Un autre projet pilote Li-Fi a été déployé récemment par la RATP dans la station de métro La Défense. Là encore, il ne s’agit que de la version unidirectionnelle. Parmi les cas d’usage identifiés figure le guidage pour les malvoyants ou les touristes. Munis d’un smartphone, ces personnes pourraient ainsi se géolocaliser dans les couloirs et recevoir des informations. « Avec la version unidirectionnelle, pas besoin d’avoir un capteur spécifique, celui du module caméra est suffisant », souligne Benjamin Azoulay, PDG d’Oledcomm. Les diodes Li-Fi serviraient également à géolocaliser le matériel de nettoyage de la RATP.
De son côté, Oledcomm explore également les usages professionnels avec, par exemple, des solutions d’éclairage Li-Fi pour les hôpitaux où l’utilisation du Wi-Fi n’est pas toujours la bienvenue.
Chez Firefly LiFi, la cible de clientèle est clairement professionnelle. La société américaine propose un système Li-Fi birectionnel qui s’appuie sur des émetteurs/récepteurs de la taille d’un disque dur portable. Selon le fabricant, ils permettent un débit de 1 Gbit/s dans les deux sens, ce qui en fait l’une des solutions les plus rapides du marché. Le principal cas d’usage mis en avant est celui de la sécurité, par exemple pour proposer des connexions réseaux sans fil dans des salles de réunion d’organisations sensibles (armée, nucléaire, aéronautique, etc.).
L’argument étant qu’avec le Li-Fi, les ondes restent forcément confinées dans une pièce. Personne à l’extérieur ne peut donc intercepter le flux qui circule entre les émetteurs/récepteurs, ce qui n’est pas le cas avec les ondes Wi-Fi qui traversent les murs. On pourrait toutefois se demander pourquoi, dans ce cas, ne pas simplement proposer une série de prises Ethernet.
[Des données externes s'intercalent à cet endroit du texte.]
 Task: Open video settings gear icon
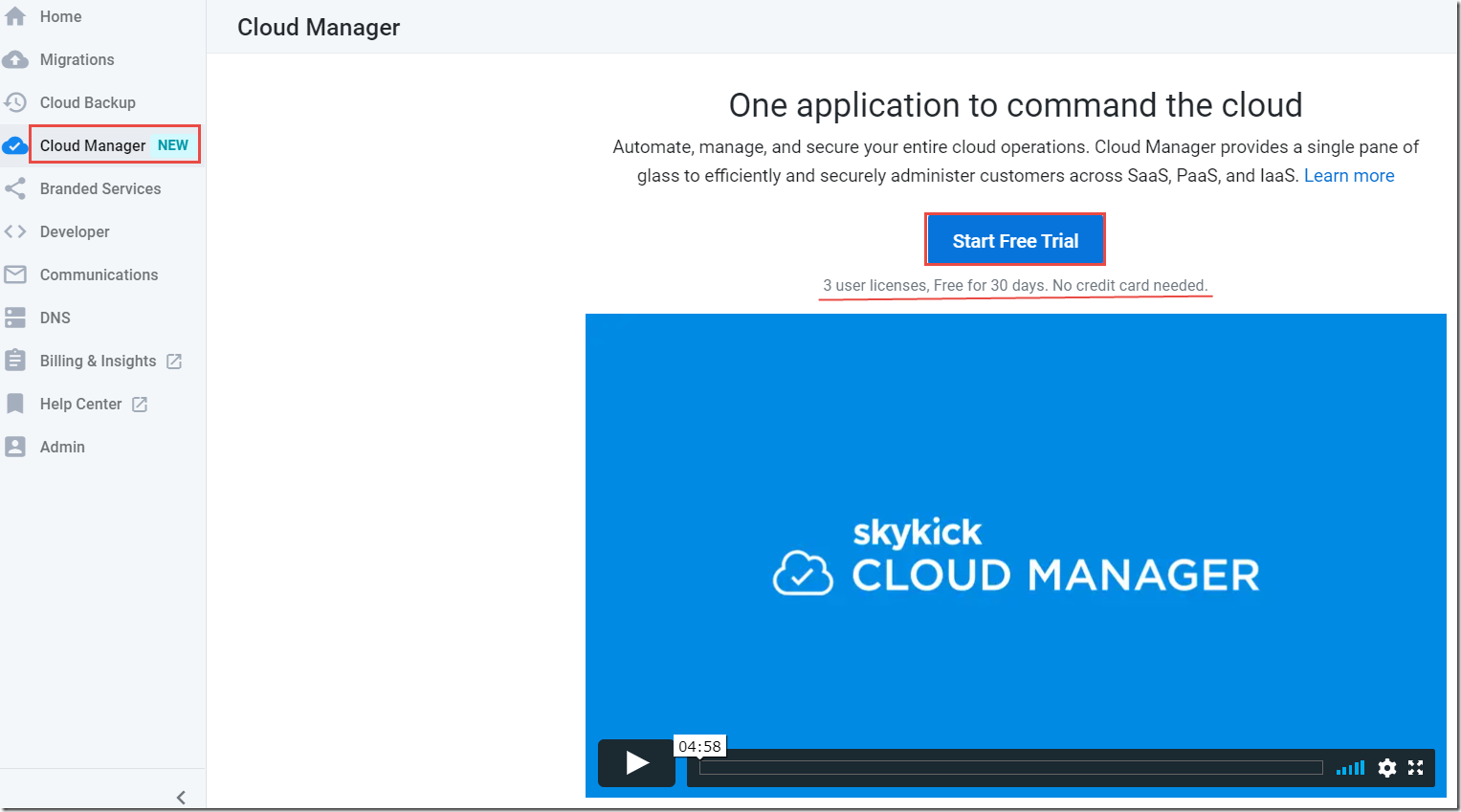coord(1386,767)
Ce serait plus simple, moins cher et les flux seraient encore mieux confinés.
Sur le stand de l’institut de recherche Fraunhofer IPMS (Microsystèmes photoniques), les émetteurs/récepteurs sont encore plus gros. Ils permettent d’atteindre 1 Gbit/s pour la version « Hotspot Li-Fi » avec un rayon d’action jusqu’à 30 mètres. Avec la version « Docking Station », il est possible de dépasser les 10 Gbit/s mais on est limité à une distance de quelques dizaines de centimètres. Les cas d’usage envisagés sont très particuliers. « Nous pensons que cette technologie peut être utile au sein d’installations industrielles où la sécurité et la performance sont importantes. En effet, le Li-Fi a l’avantage d’avoir un rayonnement confiné, d’avoir une très faible latence et de pouvoir être déployé dans un milieu où il y a beaucoup de métal », souligne Alexander Noack, responsable du groupe de recherche Capteurs optiques et communications.
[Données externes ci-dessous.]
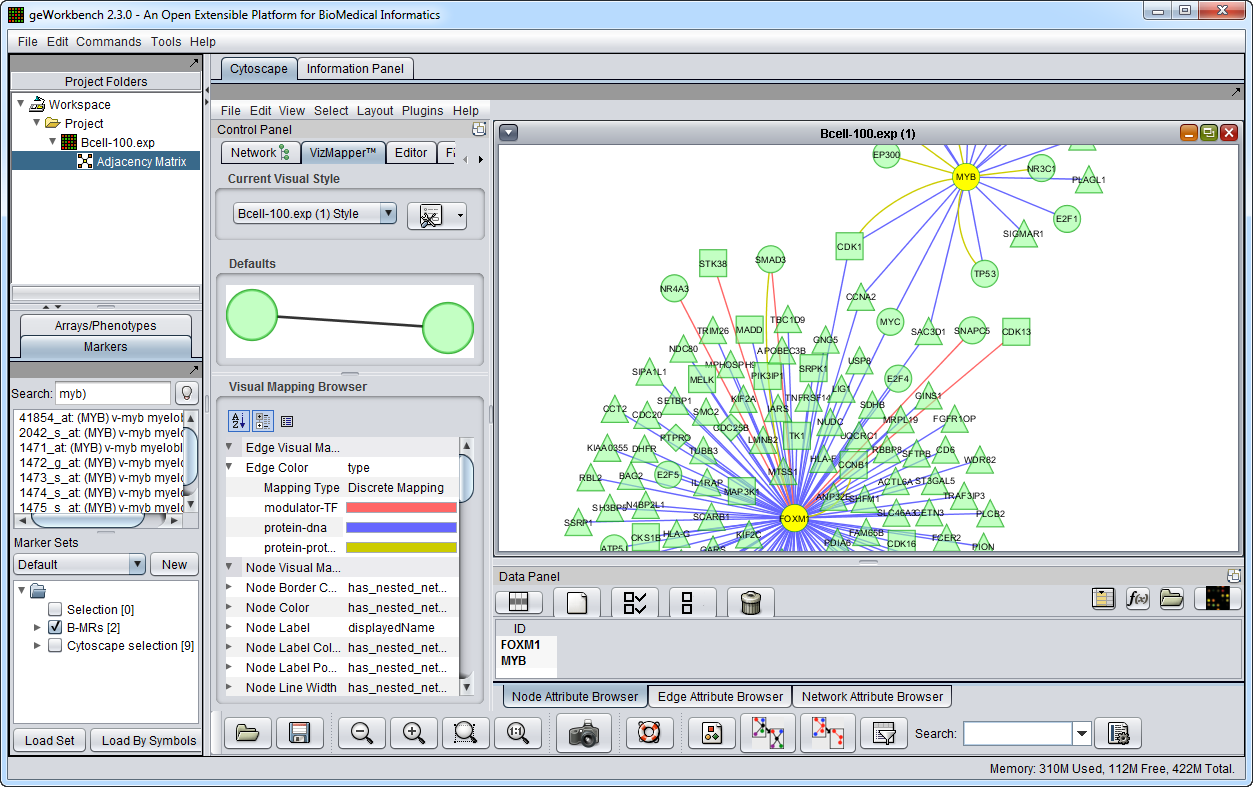Check the Selection [0] checkbox
The image size is (1253, 787).
(55, 609)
Toutes ces caractéristiques n’ont évidemment que peu de valeur pour le grand public qui, au contraire, trouvera l’accès à Internet par la lumière bien contraignant. Dans une maison de particulier, la diffusion restreinte au cône de lumière est plutôt un désavantage. Le rayonnement large du Wi-Fi est beaucoup plus pratique. Par ailleurs, cette technologie ne nécessite pas que le terminal ou le dongle soit orienté d’une certaine manière.
Les acteurs du Li-Fi n’ont au final qu’un seul véritable argument pour un déploiement grand-public, c’est l’électrosensibilité et le potentiel risque sanitaire des ondes électromagnétiques. En effet, il est aujourd’hui interdit de déployer du Wi-Fi dans les crèches, les garderies et les écoles maternelles. Le Li-Fi peut, dans ce cas, être une très bonne solution. Mais cela ne constitue pas un marché de masse.